> WRITTEN TASK 1:
In the Push Hands passage, what name does William Chen give to the idea of letting yourself lose in order to learn?

> DOCUMENT PASSAGE:
Try this: Stand up and plant your feet in the ground. Really dig in. Imagine
you are on the edge of a cliff. Now ask a friend or sibling or spouse to push into
you, and to keep following your attempts at escape with the intention of
making your feet move. This can be done very gently. Both of you should move
slowly and smoothly to avoid injury. My guess is that your physical instinct is to
push back, brace yourself, and try to hold your ground.
Now, you have read about the idea of nonresistance. Give it a try. Try to
maintain your stance without resisting at all and without moving faster than
your opponent. Odds are that unless you are a trained martial artist, this notion
feels unnatural. Where are you supposed to go? You might try to retreat into
your rear leg, but if your partner follows your retreat, you’ll run out of space.
At this point, you will resist. If your partner or opponent is stronger than you
or has good leverage or momentum built up, you will not be able to stop the
incoming power.
Fortunately, we don’t learn Push Hands while teetering on the edge of a
cliff. It is not a tragedy if we lose our balance. That said, one of the most
challenging leaps for Push Hands students is to release the ego enough to allow
themselves to be tossed around while they learn how not to resist. If a big strong
guy comes into a martial arts studio and someone pushes him, he wants to
resist and push the guy back to prove that he is a big strong guy. The problem
is that he isn’t learning anything by doing this. In order to grow, he needs to


give up his current mind-set. He needs to lose to win. The bruiser will need to
get pushed around by little guys for a while, until he learns how to use more
than brawn. William Chen calls this investment in loss. Investment in loss is
giving yourself to the learning process. In Push Hands it is letting yourself be
pushed without reverting back to old habits—training yourself to be soft and
receptive when your body doesn’t have any idea how to do it and wants to
tighten up.

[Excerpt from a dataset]
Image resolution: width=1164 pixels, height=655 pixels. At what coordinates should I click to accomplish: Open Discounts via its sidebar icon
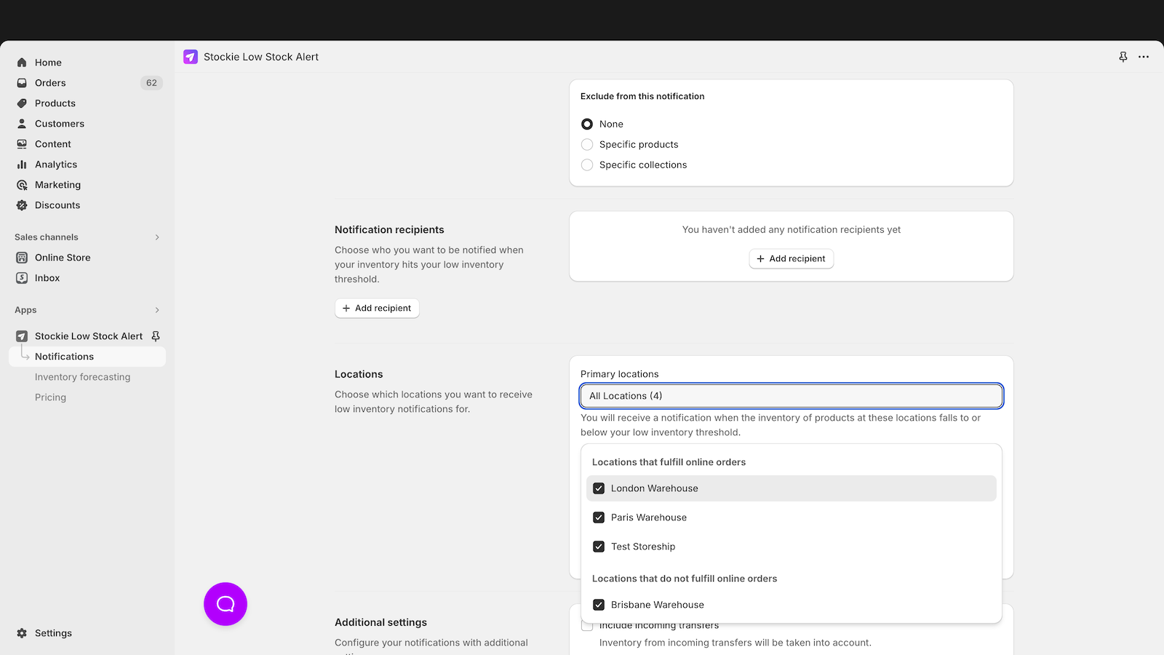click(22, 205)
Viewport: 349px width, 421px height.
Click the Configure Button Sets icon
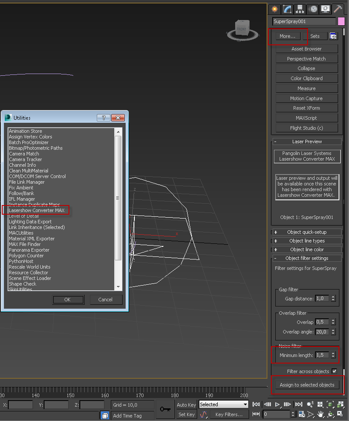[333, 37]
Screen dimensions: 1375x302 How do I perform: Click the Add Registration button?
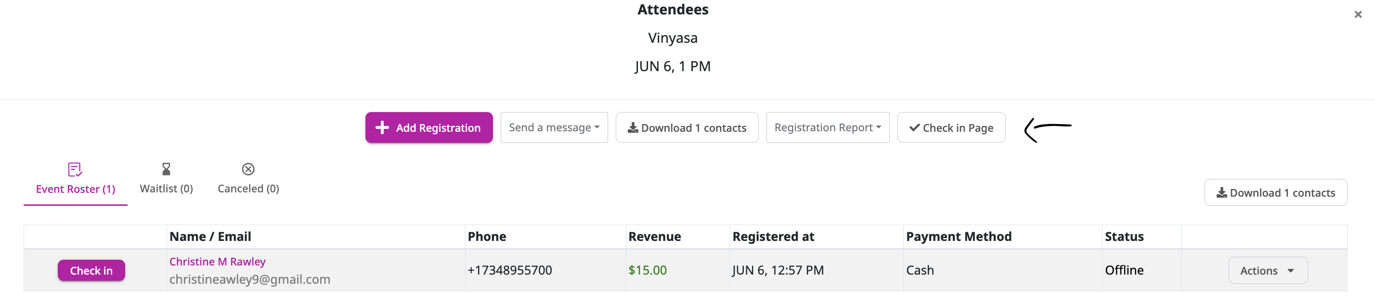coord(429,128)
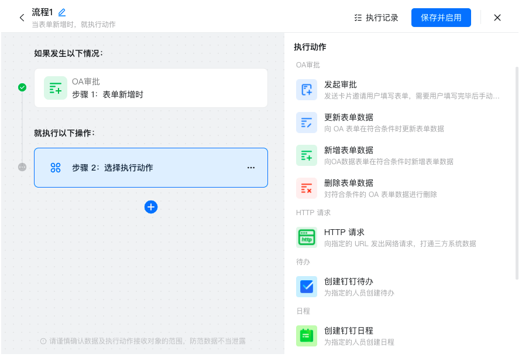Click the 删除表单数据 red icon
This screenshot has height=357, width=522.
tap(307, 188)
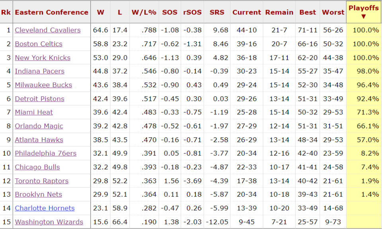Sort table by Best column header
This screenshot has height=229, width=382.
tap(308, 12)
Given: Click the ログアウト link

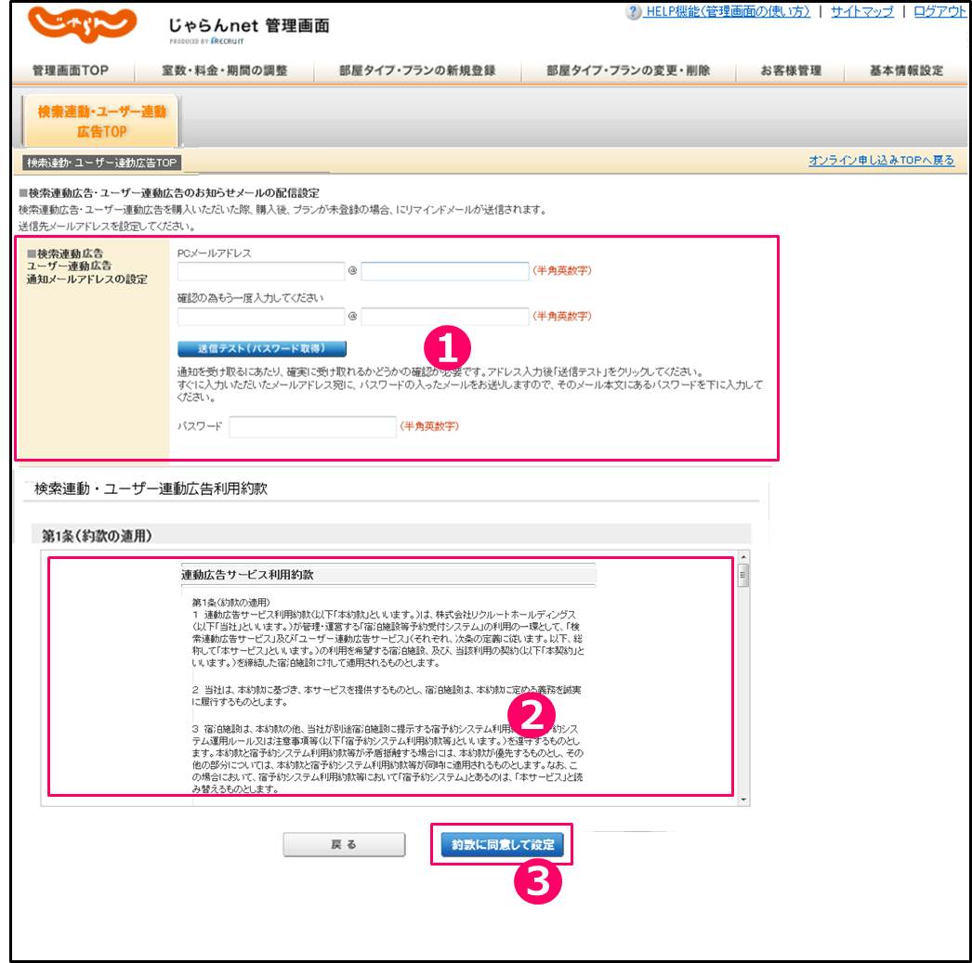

> WRITTEN TASK 2:
Can you render each line of the listing above as a Markdown table with columns n (row number) and Line, skipping blank lines and leaving the pictures out?

> FINISHED ANSWER 1:
Investment in loss.

> FINISHED ANSWER 2:
| n | Line |
|---|---|
| 1 | Image resolution: width=1164 pixels, height=655 pixels. At what coordinates should I click to accomplish: Open Discounts via its sidebar icon |
| 2 | click(22, 205) |
| 3 | Viewport: 349px width, 421px height. |
| 4 | Click the Configure Button Sets icon |
| 5 | [333, 37] |
| 6 | Screen dimensions: 1375x302 How do I perform: Click the Add Registration button? |
| 7 | coord(429,128) |
| 8 | Click the 删除表单数据 red icon |
| 9 | This screenshot has height=357, width=522. |
| 10 | tap(307, 188) |
| 11 | Sort table by Best column header |
| 12 | This screenshot has height=229, width=382. |
| 13 | tap(308, 12) |
| 14 | Given: Click the ログアウト link |